My motivation for this iteration was to 1) create an intuitive and haptic method to control volume and 2) setup our system to work separately and then later combine easily. My approach for 1) was to setup a physical string apparatus as a reference to recreate its plucking feel on the Haply; this approach was inspired by Lab 1 and 2. For 2), my approach was to restructure the code to be modular and loosely coupled. I used an Object-Oriented strategy with a Haply class responsible for communicating to the Haply. In this class's constructor, the user passes a Model instance. I had each teammate do their work in their own model child class that would inherit from this Model. That way, it was easy to swap and add different models to the Haply. I setup the code so it would be easy to test with either one or both Haplys. The outcome of this structure was faster development because of less debugging time; it was easy to merge our code together in the end and test everything with minimal changes.

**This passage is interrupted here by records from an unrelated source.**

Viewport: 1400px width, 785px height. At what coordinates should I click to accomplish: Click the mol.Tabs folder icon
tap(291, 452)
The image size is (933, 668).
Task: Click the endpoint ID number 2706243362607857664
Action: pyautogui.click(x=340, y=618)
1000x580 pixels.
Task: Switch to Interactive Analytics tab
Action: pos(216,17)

The commented code on the left shows the Pure Data file from the previous iteration which I simplified and added comments to. We decided to focus more on the Haply side of development so I kept the sound rendering minimal. We will develop this sound file in the next iteration through the addition of timbre.
Haptic Rendering: PullingThe left video shows haptic force with volume control for the right Haply. As the user pulls downwards, the volume increases and the Haply provides resistance upwards. This produces a pulling sensation; I associated the metaphor of opening a valve under tension to release air. I based this force on the spring equation with the volume as a function of its displacement from from its resting position (0 force).
Haptic Rendering: StringThe left video shows the right Haply producing the feeling of plucking a string, through visuals and haptics. I explored having the string horizontal instead of vertical like in the previous example, but I felt vertical to be more natural. I learned this layout depends on the type of haptic experience, a string might feel most natural vertically, while a pulling could be horizontal. In close proximity pushing against the string, I modelled the force response similar to a spring, but past a threshold distance away from the string's center (or "breaking point") I removed the force suddenly, thus creating a plucking effect. I varied this threshold distance as a function of velocity, the faster (or harder) the user plucked, the smaller the distance. I felt this corresponded to the actual variation of plucking depending on the speed or force (I used velocity as a proxy for force) the user plucks the string.
I found one very important aspect of making the string plucking feel realistic was adding a subtle vibration force (as a function of time in a sine function) at the moment after the pluck, which decayed to 0 in less than a second. This was a very small, almost imperceptible addition that I felt made a huge difference in terms of realism for the haptics (feeling a "buzz") and visually (seeing the string oscillate).